Hypertension artérielle et pré-éclampsie
Les femmes atteintes de diabète gestationnel présentent un risque plus élevé de développer une hypertension artérielle en cours de grossesse et de développer une pré-éclampsie.
Cette situation pathologique associe une tension artérielle élevée et la présence de protéines dans les urines. Sans prise en charge adéquate, elle menace la survie de la mère et de l’enfant.
Le taux de sucre sanguin est en lien direct avec le risque de pré-éclampsie chez les femmes atteintes de diabète gestationnel. Une étude a montré que lorsqu’il se situe, à jeun, en dessous de 105 mg/dL, le taux de pré-éclampsie est de 7,8 %. La proportion passe à 13,8 % quand il est supérieur à ce seuil.
Accouchement prématuré et césarienne
Le diabète gestationnel augmente également le risque de rupture prématurée des membranes, entraînant la perte du liquide amniotique dans lequel baigne le fœtus. Elle est considérée comme prématurée lorsqu’elle survient avant 37 semaines.
Le lien entre diabète gestationnel et naissance prématurée n’est toutefois pas clairement établi. Une étude indique un risque plus important chez les femmes atteintes de diabète gestationnel par rapport à celles qui en sont épargnées, une autre un risque équivalent. Dans ces deux études cependant, un lien entre des niveaux excessifs de glucose sanguin et le risque d’accouchement prématuré a été établi. Les femmes atteintes de diabète gestationnel accouchent par ailleurs plus souvent par césarienne.

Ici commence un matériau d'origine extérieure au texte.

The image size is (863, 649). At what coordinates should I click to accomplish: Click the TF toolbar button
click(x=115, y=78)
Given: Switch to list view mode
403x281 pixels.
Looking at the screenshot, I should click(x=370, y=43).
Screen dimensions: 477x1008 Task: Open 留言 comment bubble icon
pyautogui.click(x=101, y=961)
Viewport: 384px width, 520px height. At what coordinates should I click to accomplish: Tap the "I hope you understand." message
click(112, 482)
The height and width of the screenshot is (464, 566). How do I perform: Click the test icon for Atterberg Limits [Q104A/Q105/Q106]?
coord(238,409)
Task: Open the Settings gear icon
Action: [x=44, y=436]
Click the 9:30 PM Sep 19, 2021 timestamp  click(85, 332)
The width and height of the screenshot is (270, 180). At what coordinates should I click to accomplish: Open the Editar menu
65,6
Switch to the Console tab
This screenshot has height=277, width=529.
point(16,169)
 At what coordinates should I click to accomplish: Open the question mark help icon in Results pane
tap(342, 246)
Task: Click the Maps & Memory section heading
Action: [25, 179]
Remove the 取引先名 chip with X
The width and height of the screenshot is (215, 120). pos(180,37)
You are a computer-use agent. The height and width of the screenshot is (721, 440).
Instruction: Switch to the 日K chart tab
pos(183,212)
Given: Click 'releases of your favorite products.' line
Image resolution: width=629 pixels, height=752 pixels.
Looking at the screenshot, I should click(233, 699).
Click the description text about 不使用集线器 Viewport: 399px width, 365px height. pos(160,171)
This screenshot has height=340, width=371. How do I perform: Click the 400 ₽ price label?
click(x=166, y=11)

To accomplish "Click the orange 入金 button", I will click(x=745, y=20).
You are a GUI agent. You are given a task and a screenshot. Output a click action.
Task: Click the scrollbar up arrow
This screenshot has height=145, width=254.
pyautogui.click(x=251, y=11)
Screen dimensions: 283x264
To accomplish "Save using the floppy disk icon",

Des bébés trop gros à la naissance
Du côté du bébé, la principale complication du diabète gestationnel est la macrosomie, c’est-à-dire un poids de naissance du bébé supérieur à 4 kg. La naissance d’un gros bébé est toujours plus délicate, car elle favorise la survenue de certains incidents lors de l’accouchement. L’un des plus redoutés est la dystocie des épaules. Dans cette situation extrêmement délicate à gérer, alors que la tête du bébé est déjà sortie, ses épaules font obstacle à son passage.
Après leur naissance, les bébés peuvent présenter des épisodes d’hypoglycémie, en raison d’une sécrétion accrue d’insuline dans leur organisme. Ils développent plus fréquemment une jaunisse que les autres bébés, ainsi que des difficultés respiratoires.
Le diabète gestationnel représente un risque pour la santé de la mère et de l’enfant à long terme
Au-delà des complications survenant en période périnatale, le diabète gestationnel peut avoir des conséquences à long terme sur la santé de la mère et de l’enfant.
Les femmes ayant présenté un diabète gestationnel ont un risque accru (de 35 à 60 %) de développer un diabète de type 2 pendant les 10 à 20 ans qui suivent leur grossesse. Elles sont également plus exposées aux maladies cardiovasculaires, en particulier dans le cas d’antécédents familiaux de diabète de type 2.
Une étude menée auprès d’enfants de 4 à 9 ans nés de mère ayant présenté un diabète gestationnel a montré que ces derniers présentent un risque d’obésité et d’anomalies métaboliques plus important. Une tension artérielle plus élevée que la moyenne a aussi été mise en évidence chez ces enfants. Il semble également que cette situation favorise la survenue du trouble de déficit de l’attention avec ou sans hyperactivité (TDAH).